A pesar de todo, parece que los contendientes sabían muy bien lo que se hacían y que los combates tenían mucho de exhibición procurándose que corriese poca sangre; de hecho, cada jornada comenzaba con una misa solemne que se celebraba en un altar de campaña y se cerraba con un festín al que concurrían juntos todos los contendientes, incluso los dos catalanes díscolos. Otra prueba de que el paso servía como diversión de la nobleza está en que la crónica de Pedro Rodríguez de Lena cuenta que al cabo del mes sólo hubo una muerte y fue por accidente, cuando la lanza de Suero Gómez atravesó el yelmo del caballero Asbert, llegado desde el castillo de la Pobla de Claramunt, entrándole por un ojo «hasta los sesos» y matándole en el acto. El suceso acaeció el 6 de agosto y el cadáver del aventurero catalán no pudo descansar en tierra sagrada por impedirlo el obispo de Astorga, ya que la Iglesia -entonces más moderna que el poder civil- condenaba este tipo de desafíos.

El caso es que tres días más tarde don Suero también caía herido y se daba por concluido el Paso Honroso con el balance final de 68 caballeros que se habían enfrentado a los 10 mantenedores. Entre ellos sólo había tres europeos no españoles y, curiosamente, ningún castellano; por supuesto, la cifra de las trescientas lanzas quedaba muy lejos, pero los jueces apreciaron el valor de los contendientes y dieron por cumplido el objetivo, con lo que don Suero quedó liberado y pudo dirigirse junto a sus compañeros hasta Santiago para cumplir su promesa.
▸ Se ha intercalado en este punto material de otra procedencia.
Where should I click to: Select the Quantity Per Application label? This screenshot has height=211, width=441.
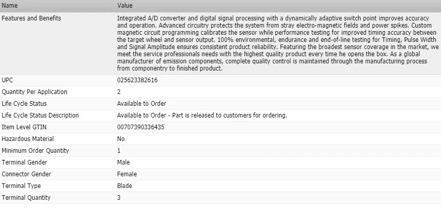coord(35,92)
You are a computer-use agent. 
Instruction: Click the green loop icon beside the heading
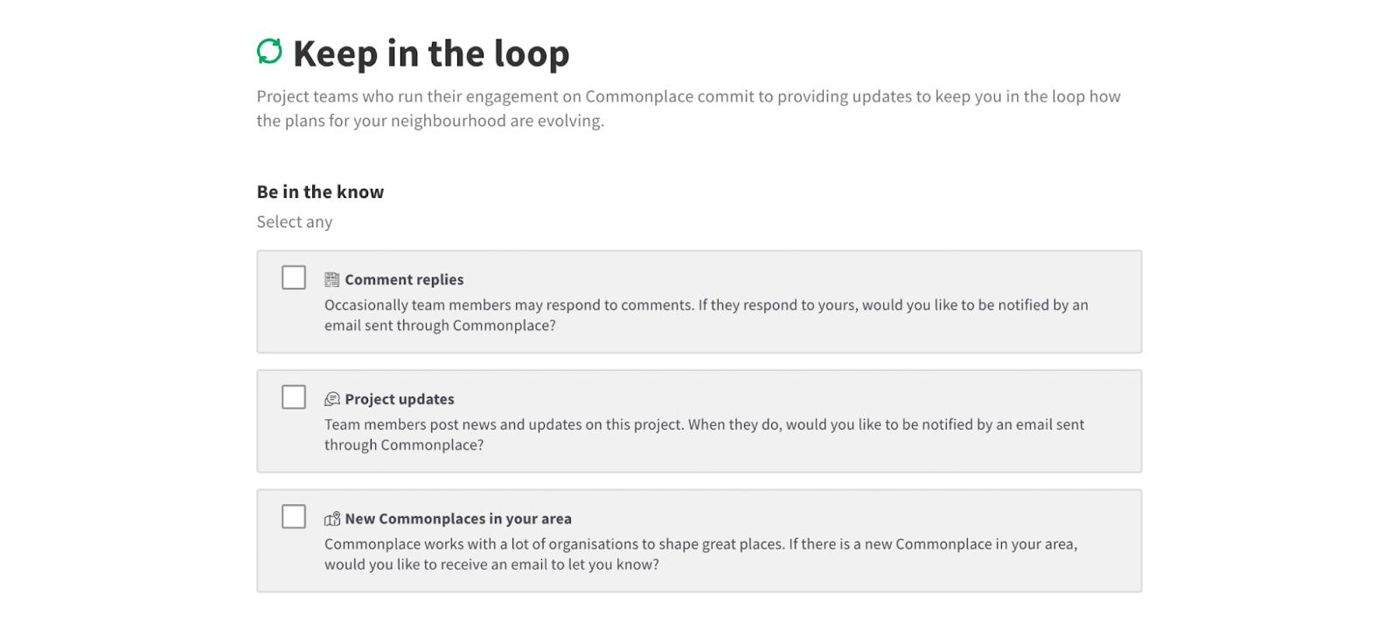click(x=269, y=52)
El cronista lenense señala que Francí Desvalls y Riambau de Corbera no se dieron por satisfechos y continuaron desafiando por escrito a Suero de Quiñones y Lope de Estúñiga, hasta 1436. Más tarde la lejanía fue enfriando los ánimos y la muerte de Desvalls puso el punto final a la historia.

Cuentan también que la argolla de oro se encuentra hoy en el relicario del Apóstol y la cinta azul con la leyenda escrita que simbolizaba su amor por la dama adorna el cuello de una imagen de Santiago Menor. Por su parte, también en el puente de Hospital de Órbigo se recuerda la gesta con un monolito en el que figuran grabados los nombres de sus protagonistas. Finalmente debo decir que los minuciosos apuntes de Pedro Rodríguez de Lena tardaron siglo y medio en publicarse y fue fray Juan de Pineda, quien los trascribió en su «Libro del Paso Honroso defendido por el excelente caballero Suero de Quiñones», que salió de la imprenta en Salamanca en el año de nuestro señor de 1588. Si ustedes pueden leer algún resumen posterior, seguro que lo disfrutarán.